2013 BMW 320i: Track Tested
Is the Base 3 Series Still an Ultimate Driving Machine?
Edmunds tests hundreds of vehicles a year. Cars, trucks, SUVs, we run them all, and the numbers always tell a story. With that in mind we present "Edmunds Track Tested," a quick rundown of all the data we collect at the track, along with comments direct from the test drivers. Enjoy.
Enthusiasts will tell you that the BMW 3 Series has lost its way; that the new car is too big, too powerful, too plush and certainly far too expensive. But it doesn't have to be.

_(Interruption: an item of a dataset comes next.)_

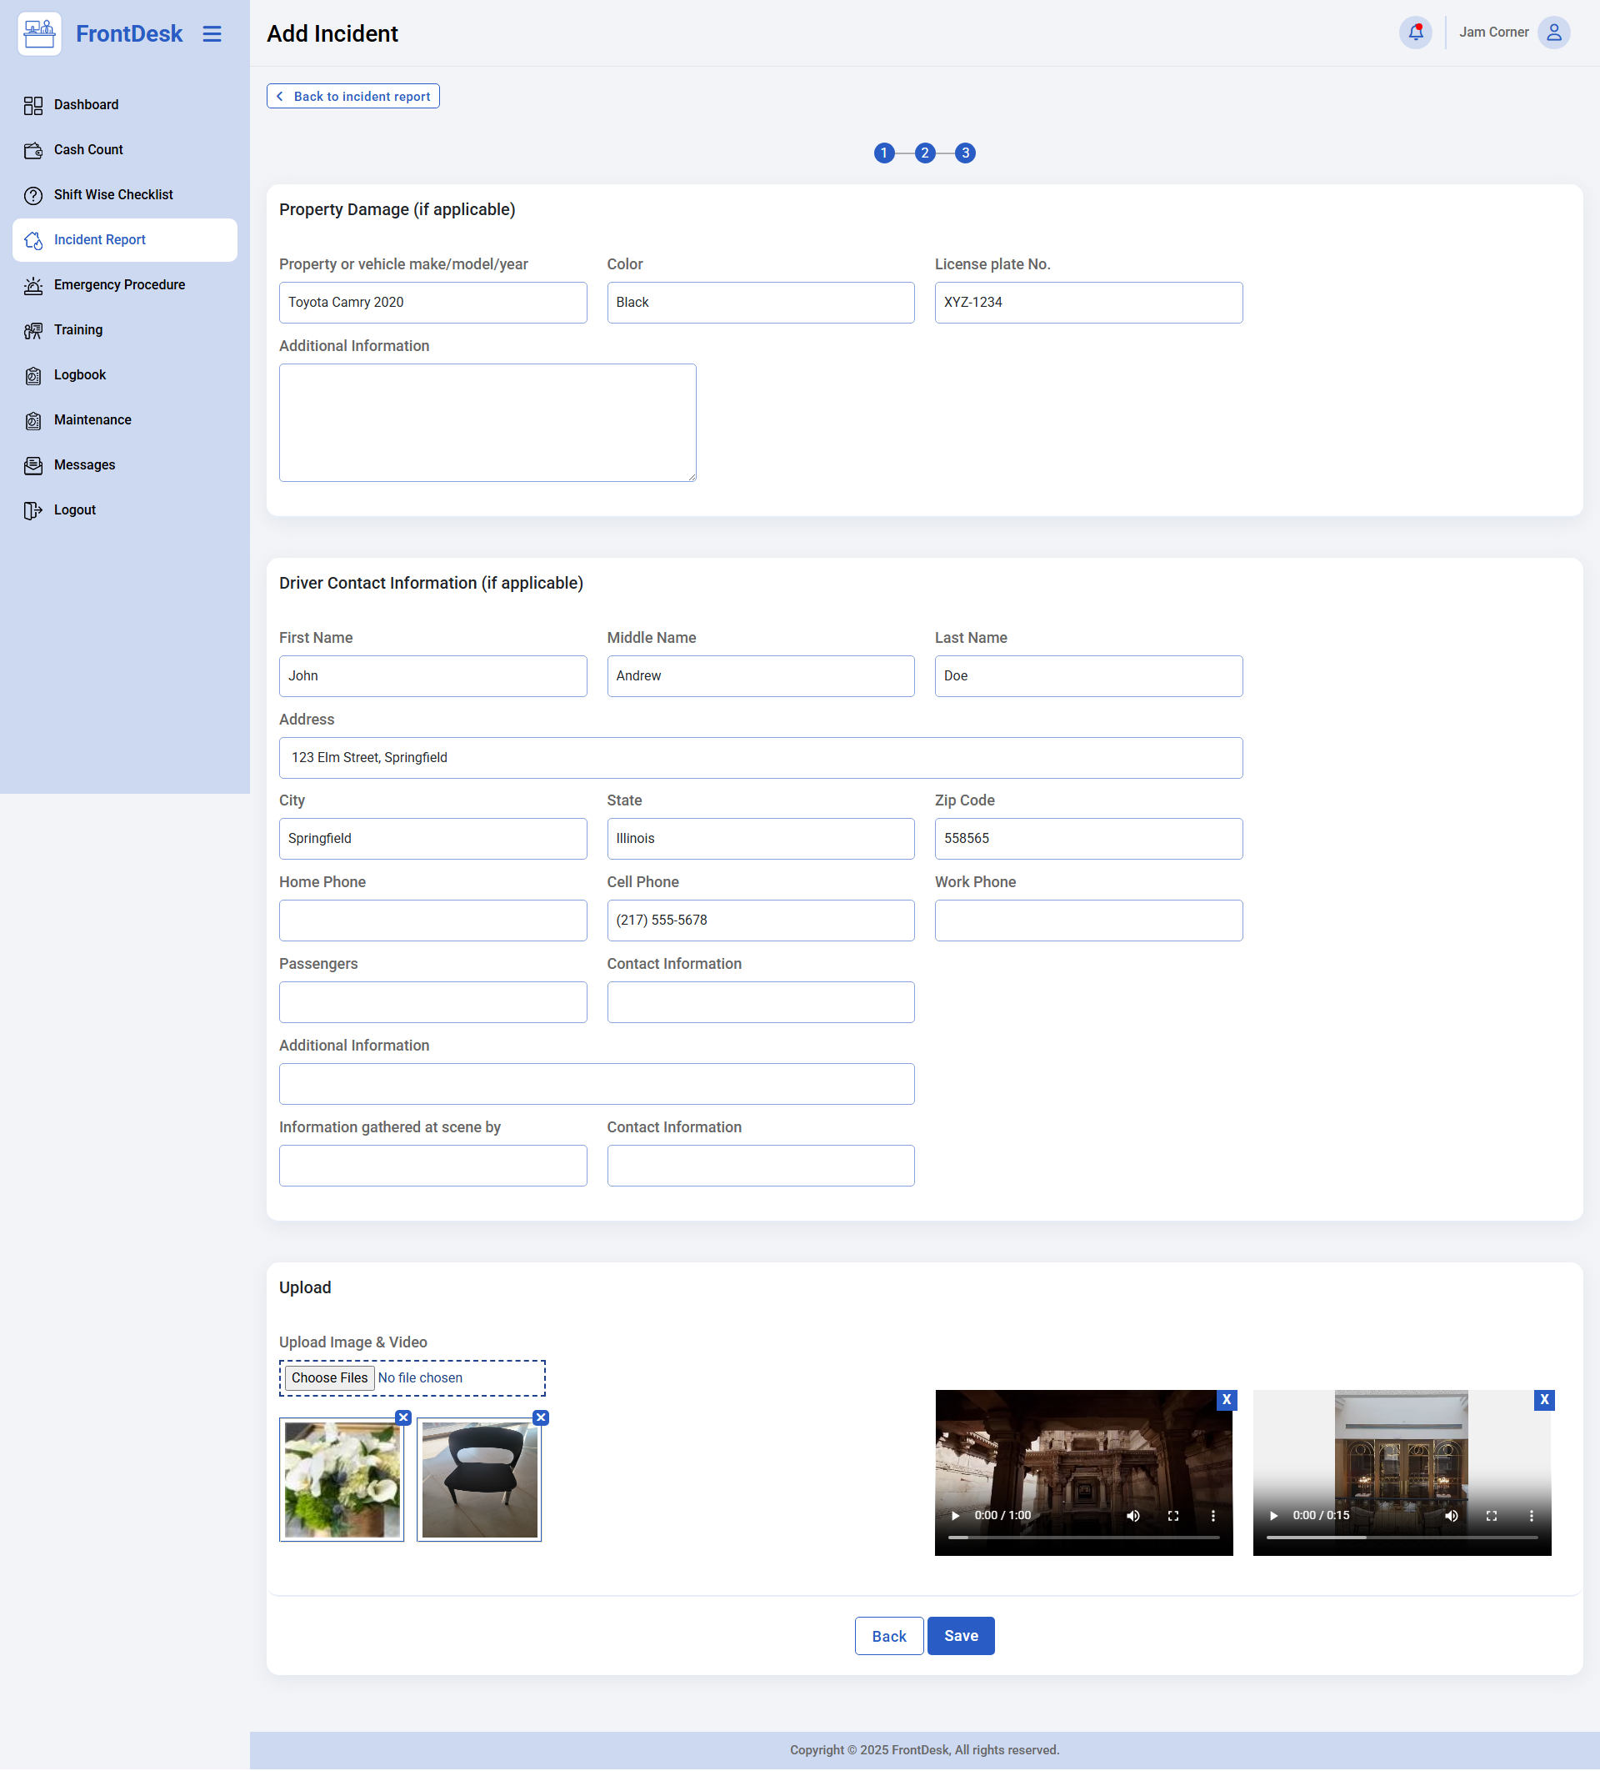Click Back to incident report link
The width and height of the screenshot is (1600, 1771).
353,96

Tucked neatly into the bottom rung of BMW's 3 Series lineup is the $33,475 2013 BMW 320i. Like the 328i, the 320i uses a turbocharged, 2.0-liter four-cylinder engine, but in the 320i it's tuned to develop 180 horsepower and 200 pound-feet of torque instead of the 328i's 240 hp/255 lb-ft output.
Available with either an eight-speed automatic or a no-cost six-speed manual, the 320i also returns 28 mpg in combined driving compared to the 328i's 26 mpg combined.
So it not only saves you some gas, it also saves you about $4,000 to start versus the 328i. Of course, the big question is, does it still feel like a real 3 Series with only 180 hp on tap? We took it to the track to find out.
Driver: Chris Walton
Price: $34,775 (as tested, $33,475 base)
Drive Type: Front engine, rear-wheel drive
Transmission Type: Eight-speed automatic
Engine Type: Direct-injection, turbocharged four-cylinder with variable valve control
Displacement (cc/cu-in): 1,997/122
Redline (rpm): 7,000
Horsepower (hp @ rpm): 180 @ 5,000
Torque (lb-ft @ rpm): 200 @ 1,250
Brake Type (front): Ventilated discs with single-piston sliding calipers
Brake Type (rear): Ventilated discs with single-piston sliding calipers
Suspension Type (front): Independent MacPherson struts with dual lower ball joints, coil springs, stabilizer bar
Suspension Type (rear): Independent multilink, coil springs, stabilizer bar
Tire Size (front): 225/45R18 91Y
Tire Size (rear): 255/40R18 95Y
Tire Brand: Bridgestone
Tire Model: Potenza S001
Tire Type: Asymmetrical run-flat, summer performance
As Tested Curb Weight (lb): 3,332
0-30 (sec): 2.6 (3.2 w/ TC on)
0-45 (sec): 4.6 (5.3 w/ TC on)
0-60 (sec): 7.3 (8.0 w/ TC on)
0-60 with 1-ft Rollout (sec): 7.1 (7.6 w/ TC on)
0-75 (sec): 10.9 (11.7 w/ TC on)
1/4-Mile (sec @ mph): 15.4 @ 89.7 (15.9 @ 89.3 w/ TC on)
30-0 (ft): 27
60-0 (ft): 111
Slalom (mph): 67.8
Skid Pad Lateral Acceleration (g): 0.89 (0.88 w/ ESC on)
RPM @ 70: 1,900
Acceleration: There's nearly a full second between slowest (default Comf + Drive) and quickest (Sport + Auto-upshift manual) modes, and yet not quite enough power to spin the rear tires with traction control shut off. Upshifts in any mode are exceptionally smooth and reasonably quick. The car will still upshift at redline, even in Manual mode. The turbocharger doesn't make itself known at all: no lag, no swell of torque and no whine/whistle. Most folks would never know.
Braking: Medium-firm pedal from first to last stop. Good heat capacity in the brakes, as the best stop came on the third stop. Arrow-straight, little dive, no drama.
Slalom: While this isn't an analogous experience to every 3 Series that preceded it, it is a nimble car with high limits and quick reflexes. It retains only a modicum of feedback for driver involvement: The steering isn't what it once was in terms of feel, nor does one "drive it off the rear tires" like before. What it is now is well-balanced and competent rather than invigorating and involving.
Skid pad: The throttle offers just enough response to be useful in transferring weight front/rear and the steering is surgically precise. Highly polished and poised.
The manufacturer provided Edmunds this vehicle for the purposes of evaluation.